Kiwi radios to help combat crime in South America
Tait Radio Communications has struck export success in South America after securing two big deals in Brazil.

Tait Radio Communications has struck export success in South America after securing two big deals in Brazil.

Military police patrolling the Brazilian state of Parana purchased hi-tech digital mobile radios designed and built by Christchurch-based Tait to use in their vehicles in the fight against organised crime.

Brazil’s Sao Paulo civil police also recently spent US$4 million upgrading its existing Tait P25 network to a trunking (computer-controlled) operation. An additional safety feature of the radios is a sensitive covert microphone, which allows the radio to transmit and receive without the headset. Officers will use this system to assist them in policing the 11 million people who live in Brazil’s largest city.

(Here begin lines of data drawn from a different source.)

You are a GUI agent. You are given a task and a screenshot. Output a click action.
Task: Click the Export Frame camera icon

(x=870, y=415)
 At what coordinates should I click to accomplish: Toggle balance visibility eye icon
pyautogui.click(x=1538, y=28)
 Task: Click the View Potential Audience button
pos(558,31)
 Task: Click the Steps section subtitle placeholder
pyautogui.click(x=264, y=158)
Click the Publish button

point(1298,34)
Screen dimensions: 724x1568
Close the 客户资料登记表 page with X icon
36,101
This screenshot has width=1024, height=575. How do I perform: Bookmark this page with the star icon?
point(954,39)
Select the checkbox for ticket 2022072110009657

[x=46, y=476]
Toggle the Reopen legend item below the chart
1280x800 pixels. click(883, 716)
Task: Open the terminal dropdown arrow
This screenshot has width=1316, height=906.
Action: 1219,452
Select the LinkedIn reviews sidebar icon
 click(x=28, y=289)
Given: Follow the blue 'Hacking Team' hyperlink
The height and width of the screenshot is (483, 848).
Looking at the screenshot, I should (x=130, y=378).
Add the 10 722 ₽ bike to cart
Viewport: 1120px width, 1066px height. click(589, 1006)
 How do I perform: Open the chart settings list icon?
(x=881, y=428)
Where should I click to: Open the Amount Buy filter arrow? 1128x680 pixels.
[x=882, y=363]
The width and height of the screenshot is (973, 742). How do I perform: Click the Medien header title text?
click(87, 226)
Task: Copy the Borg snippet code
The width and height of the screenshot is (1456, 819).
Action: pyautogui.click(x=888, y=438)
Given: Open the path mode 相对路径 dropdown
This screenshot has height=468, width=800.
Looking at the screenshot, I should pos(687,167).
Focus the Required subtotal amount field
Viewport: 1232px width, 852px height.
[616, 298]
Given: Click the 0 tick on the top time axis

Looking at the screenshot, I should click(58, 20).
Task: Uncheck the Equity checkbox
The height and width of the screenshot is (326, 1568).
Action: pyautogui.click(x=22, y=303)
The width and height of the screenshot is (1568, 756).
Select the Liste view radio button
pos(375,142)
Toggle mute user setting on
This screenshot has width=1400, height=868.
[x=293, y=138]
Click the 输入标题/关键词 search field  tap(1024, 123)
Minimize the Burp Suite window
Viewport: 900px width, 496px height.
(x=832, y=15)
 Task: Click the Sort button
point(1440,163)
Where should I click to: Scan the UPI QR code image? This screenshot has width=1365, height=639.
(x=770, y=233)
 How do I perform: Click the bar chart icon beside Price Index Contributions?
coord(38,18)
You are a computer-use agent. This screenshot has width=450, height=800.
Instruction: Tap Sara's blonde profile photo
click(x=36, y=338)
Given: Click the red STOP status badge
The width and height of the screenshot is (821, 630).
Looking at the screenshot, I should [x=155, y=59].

P25 is an international open standard for the manufacturing of computer-based digital two-way wireless communications.

Tait managing director, Frank Owens says without funding exporting the radios overseas would not have been possible.

“Our focus on extensive research and development into P25 open-standards technology, backed by funding from the NZ Foundation for Research, Science and Technology, is enabling Tait to grow and to deliver tangible benefits to government agencies, such as Sao Paulo.”

Tait has more than 1,300 suppliers within New Zealand, with half of those based in Christchurch. Tait also has a service and support facility in Houston, Texas and recently added the city of San Luis Obispo, California to its client list.